* 演習資料
.....
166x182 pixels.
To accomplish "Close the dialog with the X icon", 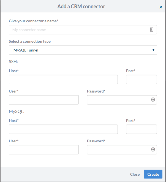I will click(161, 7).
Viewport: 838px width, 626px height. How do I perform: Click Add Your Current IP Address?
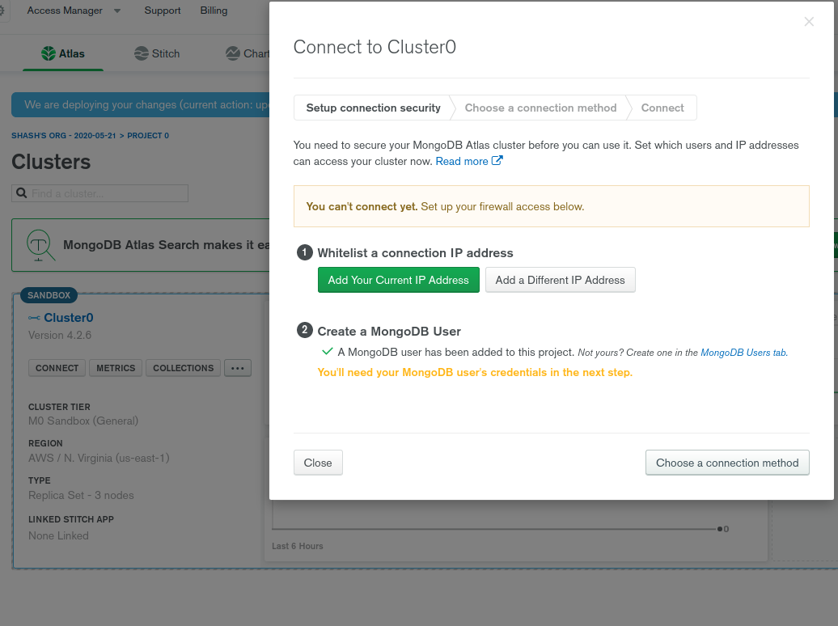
.....
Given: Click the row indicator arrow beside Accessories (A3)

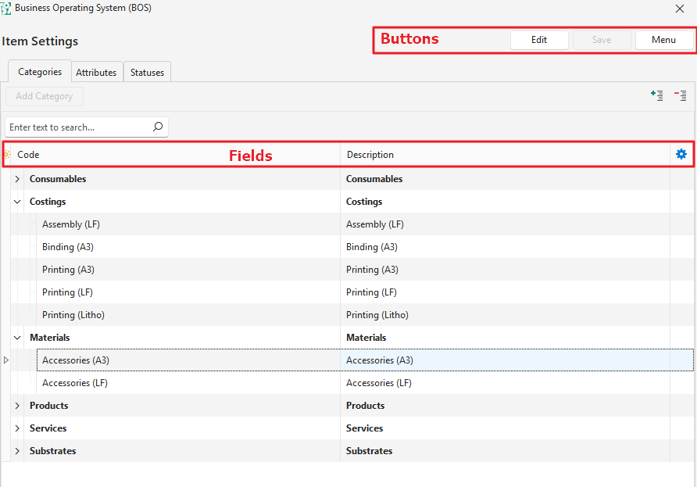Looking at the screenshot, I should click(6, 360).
.....
* 目標
上の資料のうち、"Given: Click the"を含む行から"Looking at the"を含む行までを、両端の行も含めて一字一句そのまま書き写してください。画像は回答に含めないでください。

* 回答
Given: Click the row indicator arrow beside Accessories (A3)

Looking at the screenshot, I should click(6, 360).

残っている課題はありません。